Passage to read:

After our wedding, Dario (my new husband) and I went for a short “mini-moon” in Shepherdstown, WV. We stayed for three nights at this beautiful German-style hotel called the Bavarian Inn. The Inn sits right on the Potomac river in quiet little Shepherdstown and offers beautiful views and authentic German cuisine.
One of the evenings we were there, we made reservations at the Inn’s restaurant. We had heard so many wonderful things about the food – especially the fall game festival! As a foodie, getting the chance to sample some authentic German food was an exciting an opportunity! And although German food typically has an emphasis on meat-heavy dishes, I figured it was a rare chance to taste some unique foods. So for the night, I gave up my usual vegetarian lifestyle and opted in for some delicious German delicacies!

Dataset extract:
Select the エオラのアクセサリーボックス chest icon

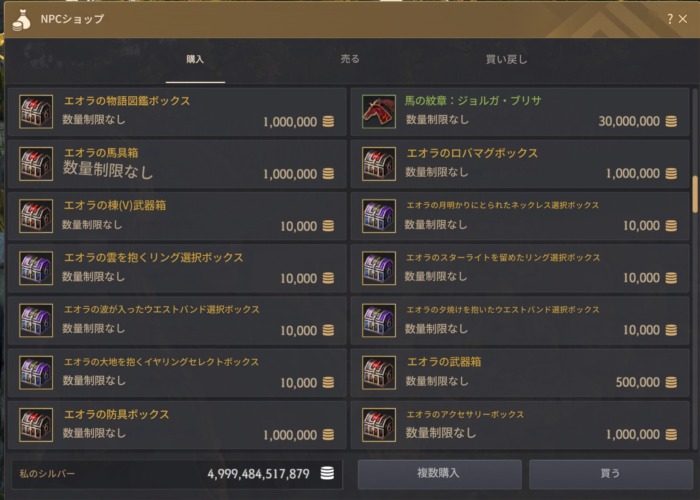[379, 425]
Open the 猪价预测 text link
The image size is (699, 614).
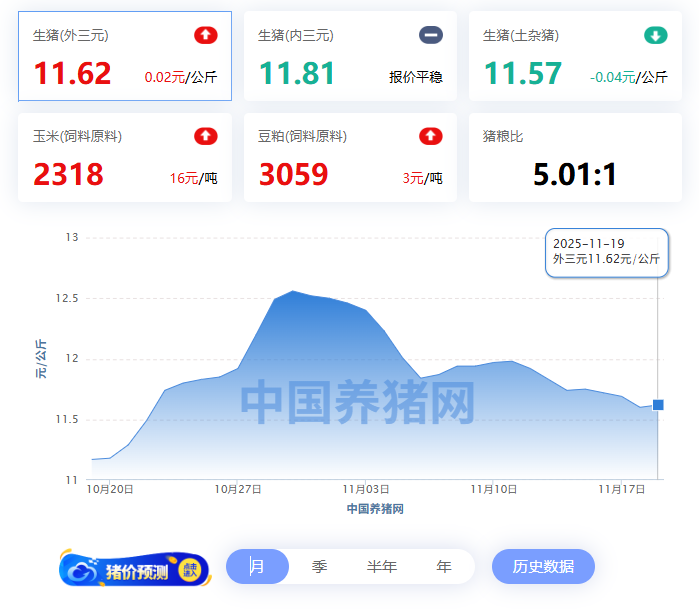pyautogui.click(x=137, y=572)
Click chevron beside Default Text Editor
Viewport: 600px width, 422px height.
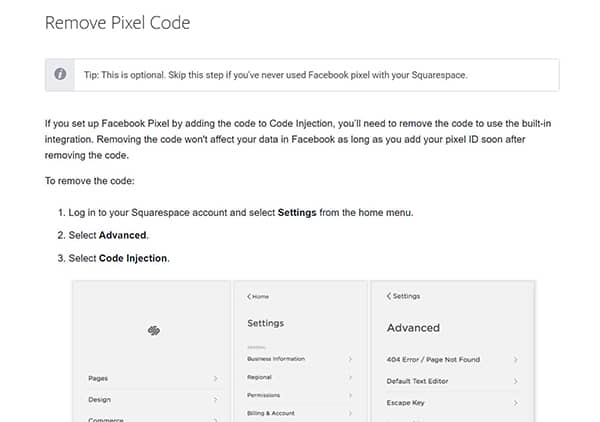click(515, 381)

What the task asks:
Can you write out the stretch of the Bavarian Inn passage from "One of the evenings" through "delicious German delicacies!" again, substituting "dining room" for "restaurant"?

Task result:
One of the evenings we were there, we made reservations at the Inn’s dining room. We had heard so many wonderful things about the food – especially the fall game festival! As a foodie, getting the chance to sample some authentic German food was an exciting an opportunity! And although German food typically has an emphasis on meat-heavy dishes, I figured it was a rare chance to taste some unique foods. So for the night, I gave up my usual vegetarian lifestyle and opted in for some delicious German delicacies!